Spain appeared in 66 CRO-supported trial-country entries out of 99 lymphoma trial-country entries (66.7%). France followed with 60/91 (65.9%), Italy with 59/102 (57.8%), and both Poland and Germany with 50 CRO-supported trial-country entries each.
| Country | CRO trials | CRO rate | CRO sites | CRO participants |
|---|---|---|---|---|
| Spain | 66/99 | 66.7% | 486 | 1999 |
| France | 60/91 | 65.9% | 517 | 2331 |
| Italy | 59/102 | 57.8% | 422 | 1648 |
| Poland | 50/61 | 82.0% | 272 | 1790 |
| Germany | 50/75 | 66.7% | 335 | 965 |
| Belgium | 36/57 | 63.2% | 111 | 442 |
| Czechia | 33/37 | 89.2% | 98 | 745 |
| Denmark | 29/49 | 59.2% | 63 | 460 |
| Netherlands | 25/42 | 59.5% | 117 | 517 |
| Austria | 24/31 | 77.4% | 58 | 255 |
Large Western European markets remain core CRO operating territory, but Poland and Czechia show particularly high CRO rates: Poland had 50/61 CRO-supported entries (82.0%) and Czechia had 33/37 (89.2%). For EU submission planning, these countries look especially CRO-dependent in lymphoma Phase II–III programs.

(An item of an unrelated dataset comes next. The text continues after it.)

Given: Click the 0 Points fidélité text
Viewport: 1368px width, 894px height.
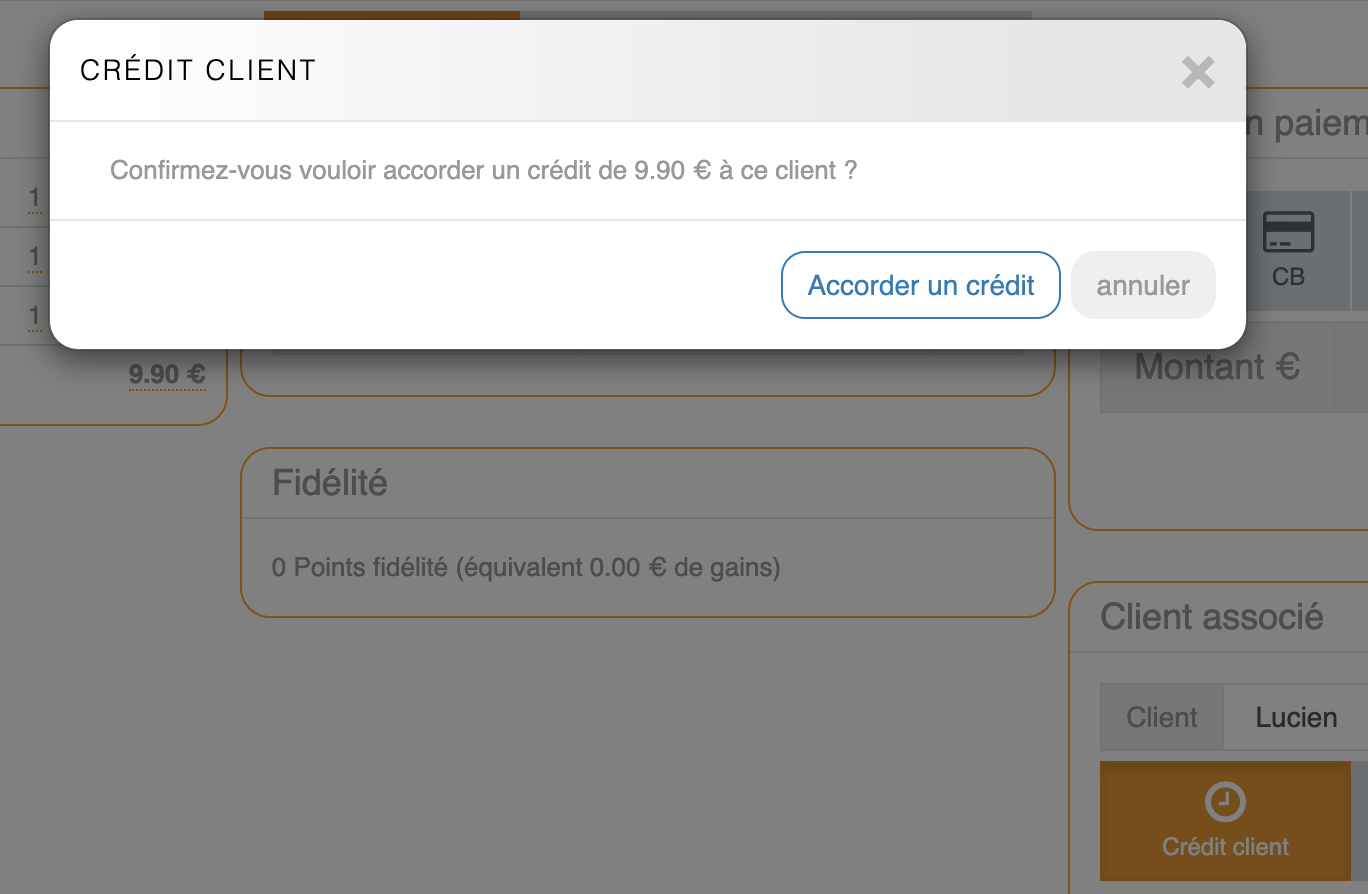Looking at the screenshot, I should pos(525,568).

Pharma and biotech sponsors used CRO support in 86/115 lymphoma Phase II–III trials (74.8%). Academic sponsors used CROs in 5/11 trials (45.5%), while hospital or healthcare sponsors used CROs in only 6/53 trials (11.3%).

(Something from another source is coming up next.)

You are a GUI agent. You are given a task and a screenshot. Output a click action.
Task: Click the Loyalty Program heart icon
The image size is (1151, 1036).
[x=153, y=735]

Sponsor type is one of the strongest adjacent predictors of CRO use. Commercial sponsors are far more likely to formalize CRO/vendor roles for CTIS/EU submissions, while investigator-led and hospital-led lymphoma studies often rely on internal or network-based operations.
Bispecific antibody trials used CRO support in 23/42 trials (54.8%). Small-molecule trials used CROs in 77/152 trials (50.7%), monoclonal antibody trials in 62/124 (50.0%), and ADC trials in 13/26 (50.0%).
Advanced modalities do not replace the country and site complexity signal, but bispecific antibody programs show the highest CRO rate among larger modality groups. This likely reflects combined needs for specialist hematology sites, safety oversight, lab infrastructure, and coordinated EU operations.
CRO means contract research organization or a CTIS-listed outsourced clinical-trial support provider. CTIS means Clinical Trials Information System, the EU portal used for clinical trial authorization and country-level Part II submissions. IVRS/IxRS means interactive voice/web response systems used for randomization, treatment allocation, and supply workflows. DLBCL means diffuse large B-cell lymphoma; CLL/SLL means chronic lymphocytic leukemia / small lymphocytic lymphoma; ADC means antibody-drug conjugate.